Hi Dr. Randy, I think my dad is gay. (Chris, 23 years)

Where do I start? I came out about two years ago and I remember that my father in particular reacted very harshly. If I had still lived at home at that time, he would have kicked me out for sure. Anyway, the other day I saw in the browser history of his laptop that he was looking at gay porn.

Not just one! Actually, I found a complete collection of porn with men. Is my father gay himself? And if so, what does that mean for my mother?

I have no idea how to deal with this. If I talk to him about it, he will surely freak out anyway. However, the issue is bothering me a lot. I've seen what I've seen and I can't do it like this either.

Love greetings Chris

Is my father gay

Dear Chris,

First of all, I am of course sorry that you had such a bad experience with your own outing. In fact, there are many gay men who deliberately act particularly anti-gay in order not to "blow the whistle". Of course, I can't tell you 100 percent whether your father is one of them.

If you want to know if your father's preferences have changed (or maybe they always have), you really need to talk to him directly. There is no point in making assumptions here.

Do you get along well otherwise? Then a "conversation among men" would be a good idea, in which you point out to him what you have found. Talking to parents about their own sexuality is always difficult, of course. The likelihood that your dad here will say casually and along the lines of "Yes, I like looking at naked men because it turns me on!"is low.
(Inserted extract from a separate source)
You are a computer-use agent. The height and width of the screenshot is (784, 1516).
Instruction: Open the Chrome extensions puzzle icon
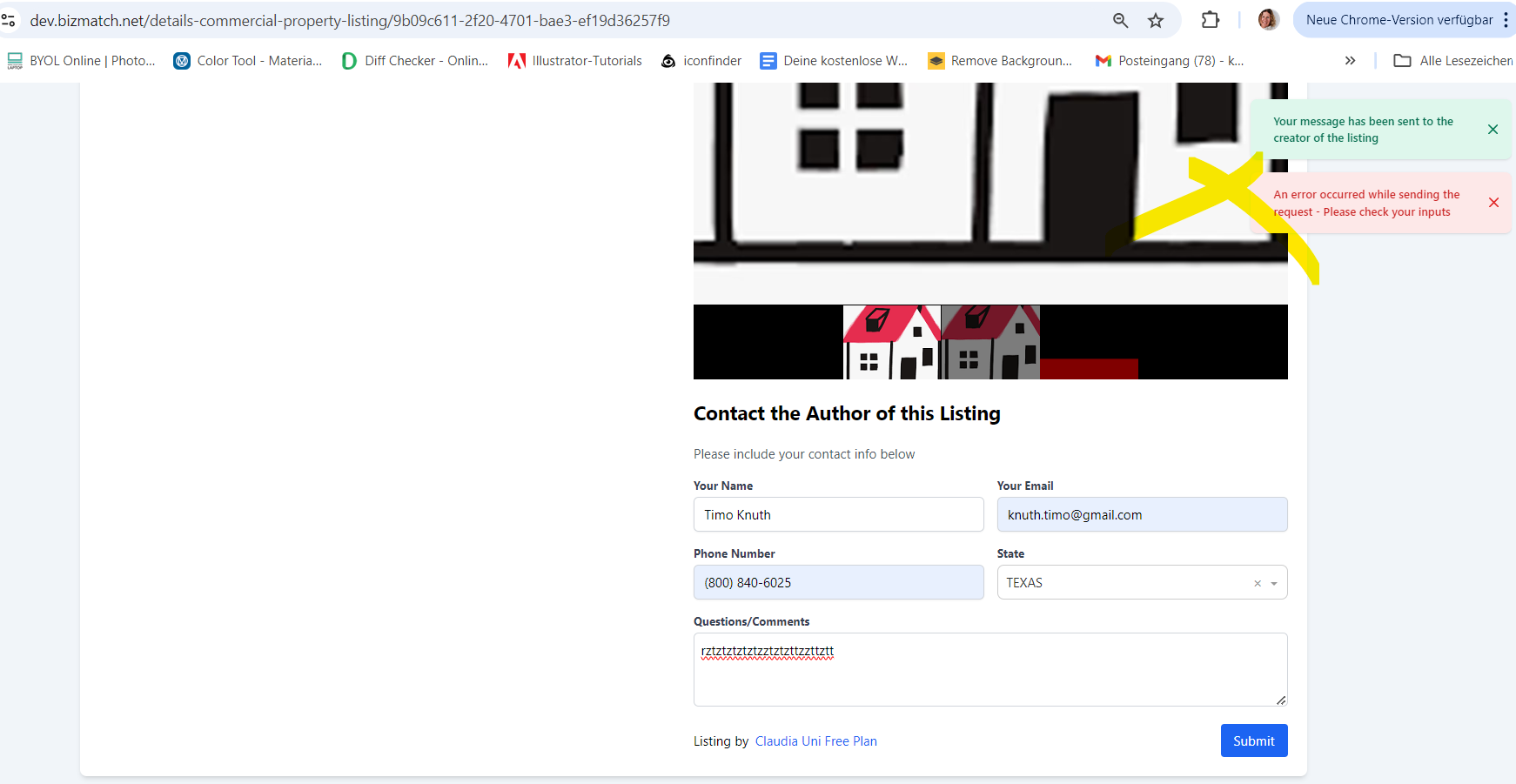click(x=1210, y=20)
Another option would be to have your mother watch the movies? There are indeed many questions that find it exciting when two men have sex with each other. But as I said, conjecture won't get anyone anywhere here.

Talk to your father if you want clarity. However, also accept that it may be that he blocks. If he doesn't and comes out to you, you can discuss the next steps. Maybe your mother already knows or suspects something?

In the long run, it is certainly difficult for him to maintain the relationship, because in a way he is lying to himself. In this case, you should try to think completely selflessly and give your father exactly the freedom you would have liked to have had from the beginning.

An older age and homosexuality are not mutually exclusive. On the contrary! Many men recognize their inclinations to the opposite sex only late. Your father would not be an exception here. However, since there are other possible explanations for the gay porn on his computer, you should not plan the second step before the first.